ATO tax evaluation: characterization of software program paperwork

introduction

On June 25, 2021, the Australian Tax Office published its draft judgment on Income Tax: License Fees – Nature of Income Related to Software (TR 2021 / D4), which replaces the previous judgment on Income Tax: Computer Software (TR 93/12).

The draft decision has been updated to reflect the major technological changes that have occurred in the software industry over the past three decades and includes examples of packaged software over physical media, digitally downloaded software, and cloud-based software-as-a. -Service (SAAS).

The central theses

The draft decision focuses on three main activities (software licensing, software distribution, and software services). The conclusions of the draft decision are summarized in the table below.

Particularly noteworthy is the increased interaction between copyright law and tax law when determining whether a “license fee” arises.

The publication of the draft decision is to be welcomed insofar as it provides the ATO guidelines on a number of different software agreements which, in contrast to the types of agreements previously dealt with in TR 93/12, are better aligned with what is currently on the market. For example, the draft decision addresses digital and SAAS distribution methods.

The draft decision was adopted on the basis that interested parties can submit comments and opinions, but only a short period of time for submitting comments. We are aware that the ATO conducted some industry consultations prior to the publication of the draft decision.

Once the final decision is made, the ATO has proposed that it apply both before and after the date of issue.

Affected companies should review the draft decision to determine whether both historical and future positions on WHT royalties are consistent with the position of the ATO or whether these arrangements could be improved to support the position adopted. This can include companies that sell software through cloud services or with whom parties to a license agreement have a software or source code trust agreement.

Structure of the draft decision

Increased interaction with copyright law

The draft judgment emphasizes the technical aspects of Australian copyright law and its interaction with Australian tax law. The ATO regards an amount as a royalty in that it is consideration for being granted a right to do something that is the exclusive right of the copyright owner. With reference to the Copyright Act, the ATO believes that these rights in relation to software (a literary work) relevantly include the right to reproduce the work in tangible form; the right to edit the work; and the right to show the work to the public.

The draft decision illustrates these core concepts using eight examples from the areas of software licensing, software distribution and software services.

Software licensing (examples 1 to 3)

Examples 1 to 3 agree with the previous TR 93/12 and show that payments for the “simple use” of software do not represent license fees, but payments for the right to reproduce for resale or for the right to change or adapt software (including access to the source code) represent a license fee.
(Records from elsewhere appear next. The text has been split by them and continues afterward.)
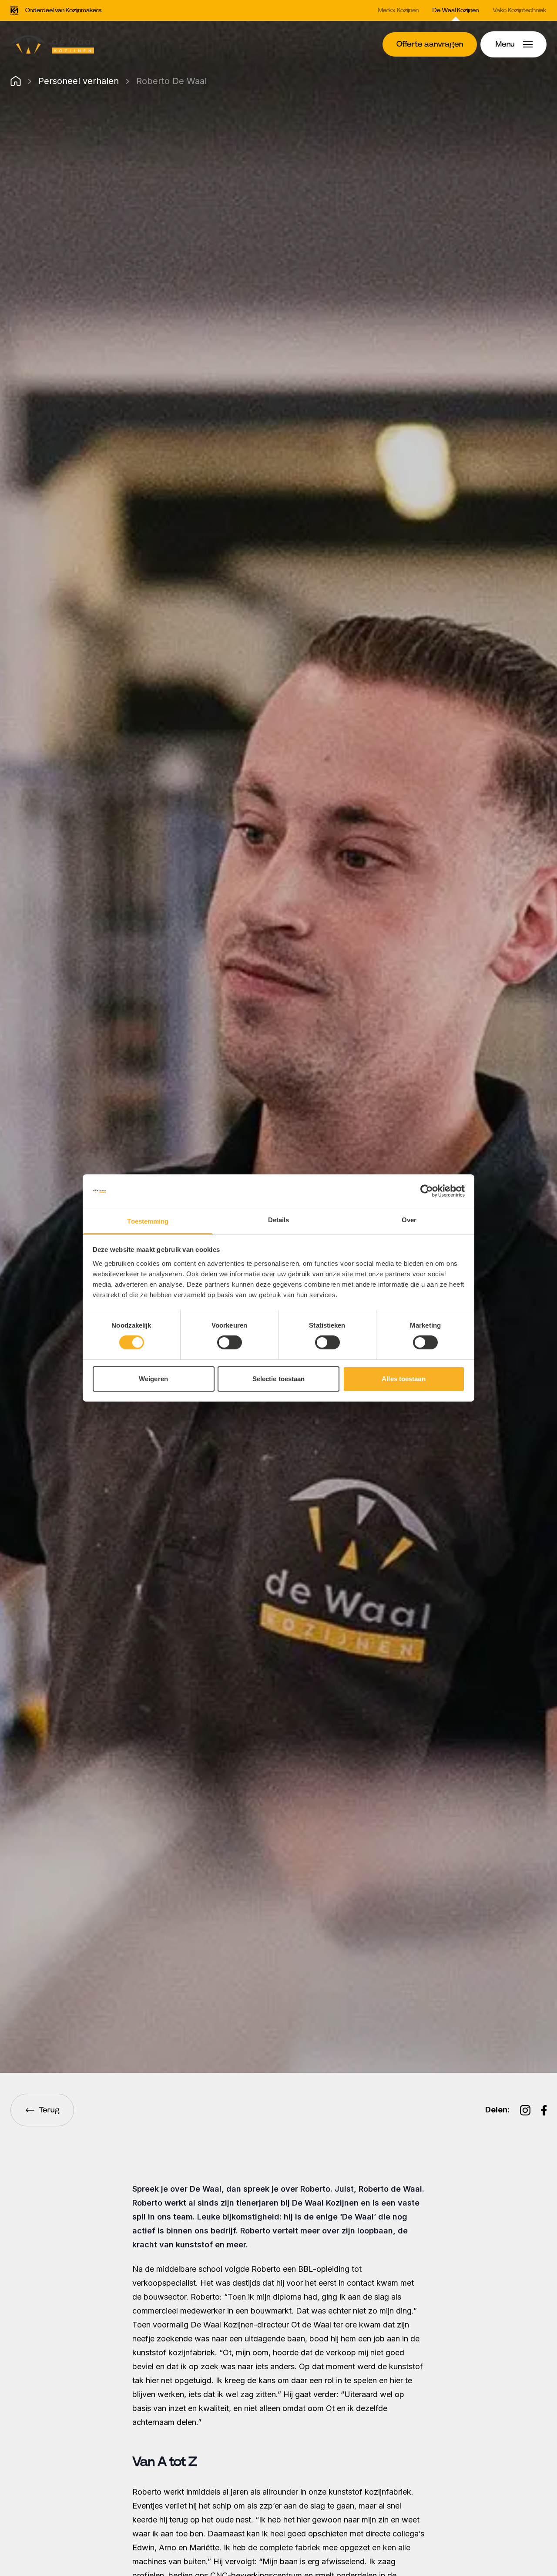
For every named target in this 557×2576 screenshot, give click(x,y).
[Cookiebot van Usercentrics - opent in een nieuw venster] (427, 1190)
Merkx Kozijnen (398, 10)
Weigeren (153, 1378)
“Ease of use” of software is defined as the process of using software for the purpose for which it was developed or is intended to be used. In these circumstances, any use of the copyright required to enable the software to be used as a working product is merely accidental and therefore the associated payments are not royalties.
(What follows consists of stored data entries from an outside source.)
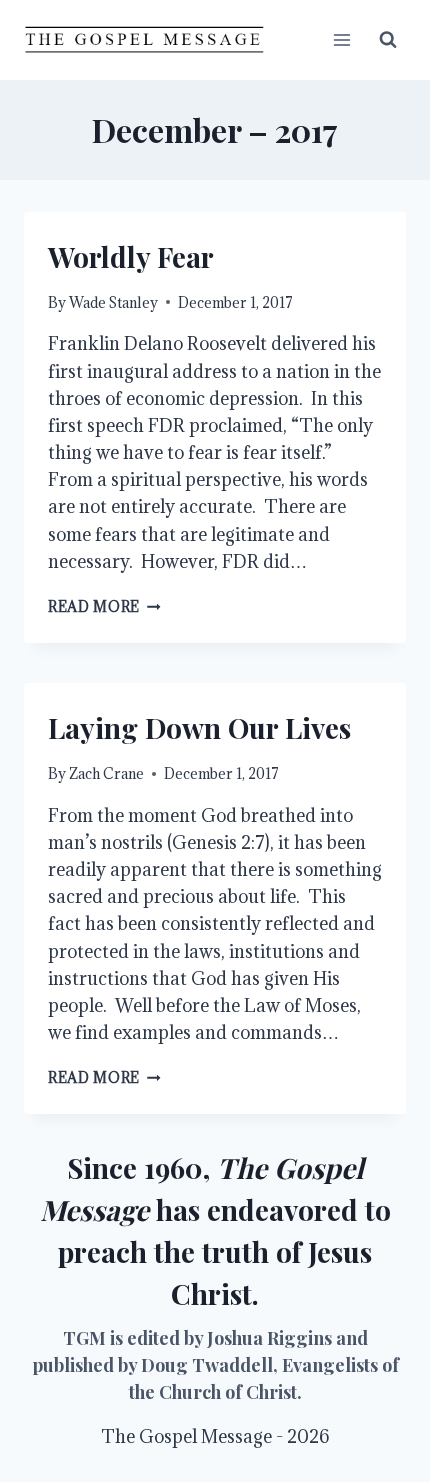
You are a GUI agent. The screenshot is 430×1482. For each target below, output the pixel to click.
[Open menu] (341, 39)
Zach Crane (106, 773)
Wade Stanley (113, 302)
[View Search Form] (388, 40)
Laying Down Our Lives (199, 727)
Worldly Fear (131, 256)
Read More (104, 606)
Software distribution (examples 4 to 6)

Examples 4 and 5 consider software distribution agreements that give the vendor the right to enter into contracts with customers or end users. Deviating from the previous TR 93/12, the ATO now takes the view that, although customers or end users ultimately only receive a license for simple use, a distinction should now be made between transactions in which the software is subject to a license agreement and transactions in which the software is purchased directly from the customers / end users. In the former situation, the payments made by the distributor to the copyright owner for the right to distribute software through sublicensing constitute a license fee.

In contrast, Example 6 deals with the distribution of shrink-wrapped software. In this case, the related payments are not treated as royalties as these distributions do not relate to the distributor’s use of the copyright.

Software services (examples 7 and 8)

Examples 7 and 8 consider auxiliary services for changing or using software. Payments for the provision of assistance that enable the use or enjoyment of the software constitute a license fee, but payments for the provision of services in connection with the modification or creation of software do not.

As applied, the draft decision states that the provision of assistance necessary for an end-user to exercise the right to reproduce and modify software constitutes a license fee (Example 7); while assistance with the simple use of software is not paid for (example 8).